The two renal tubes may end blindly below the disc, or else join by a short transverse dorsal communication in front of the brain, as in Stephanoceros, Atrochus (Fig. 112, C), and Apsilus among Flosculariaceae, Lacinularia among Melicertidae, and Hydatina among the Illoricate Ploima (Fig. 106, rc). In some species of Asplanchna, if not all, a recurrent branch occurs opening at either end into the main tube of its own side.

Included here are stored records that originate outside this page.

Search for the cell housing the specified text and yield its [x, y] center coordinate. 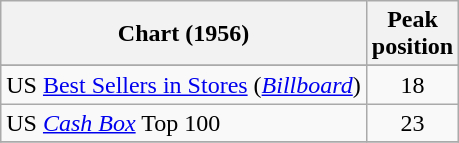
Chart (1956) [184, 34]
US Best Sellers in Stores (Billboard) [184, 85]
18 [412, 85]
US Cash Box Top 100 [184, 123]
23 [412, 123]
Peakposition [412, 34]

The kidneys unite to discharge into the cloaca near its orifice, and on its distal (primitively ventral) side in many Melicertidae. In Bdelloida the common duct formed by their fusion opens into the ventral side of a dilated bladder-like section of the cloaca (Fig. 109, A, bl), which contracts rhythmically to discharge the liquid; while in the majority of the class they open singly or by a common duct into a separate contractile vesicle or bladder, which also discharges at regular intervals into the cloaca on its ventral or distal side (Figs. 106, bl and 112).
Fig. 112.—Apsilidae: A, Apsilus lentiformis, ♀, dorsal view (after Metschnikoff); the square brain is seen with nerves to the lateral antennae; B, larva of A. lentiformis (?), showing the paired eyes and ciliated cupped foot; C, adult of Atrochus appendiculatus, ♂ (after Wierzejski). al, Lateral antennae; am, median antenna (just in front is seen the renal commissure); an, anus; br, brain, below which the paired eyes are seen; c, cloaca; em, embryo; em', em', em''', three successive stages of embryos in the uterus of C; k, kidney. The coarser muscles are striated.
This bladder may reach when expanded one-third the diameter of the whole animal, and contract as often as three times per minute; so that in a period of nine minutes a bulk of water equal to that of the animal must have diffused through the body-wall, to be removed by the kidneys. It is obvious that while the function of the kidneys is primitively excretory, the passage of the water through the body must bring in the oxygen dissolved in the external medium, and carry off the carbonic acid formed in the tissues, and so fulfil the act of respiration. This mechanism is physiologically comparable with that of the contractile vacuole of fresh-water Protozoa. In a few genera (Conochilus, Lacinularia, Pterodina) the kidneys open separately after a slight dilatation into the cloaca.